ChatGLM-6B
ChatGLM-6B copied to clipboard
使用huggingface + cahtglm6b单机多卡推理加速有更好的办法吗?
Is there an existing issue for this?
- [X] I have searched the existing issues
Current Behavior
实测主页util.py中的
from utils import load_model_on_gpus
model = load_model_on_gpus("THUDM/chatglm-6b", num_gpus=4)

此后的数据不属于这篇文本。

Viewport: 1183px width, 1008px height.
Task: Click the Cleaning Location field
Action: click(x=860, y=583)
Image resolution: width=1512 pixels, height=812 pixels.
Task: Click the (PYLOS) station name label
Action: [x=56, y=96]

效果与https://huggingface.co/docs/transformers/perf_infer_gpu_one中
max_memory_mapping = {0: "30GB", 1: "30GB", 2: "30GB", 3: "30GB"}
model = AutoModel.from_pretrained(
"THUDM/chatglm-6b",
trust_remote_code=True,
device_map='auto',
max_memory=max_memory_mapping
).half()
推理速度几乎一模一样
Expected Behavior
No response
Steps To Reproduce
None
Environment
None
Anything else?
No response
请问脚本如何单机多卡推理?
该脚本的作用是在多张小显存的显卡上使用,不是用多张显卡加速
@duzx16 意思是一个模型一张显存放不下,只好放在多张显存上嘛?请问您是否知道如何在chatglm上使用数据并行训练模型呢?
请问您有遇到过这个问题吗:Expected all tensors to be on the same device, but found at least two devices, cuda:0 and cuda:1!
我之前加载模型的代码是:model = AutoModel.from_pretrained(model_path, trust_remote_code=True, device_map='auto').half().cuda() 提示的问题和你一样,后来我将.cuda()去掉后,这么问题就解决了。你参考一下。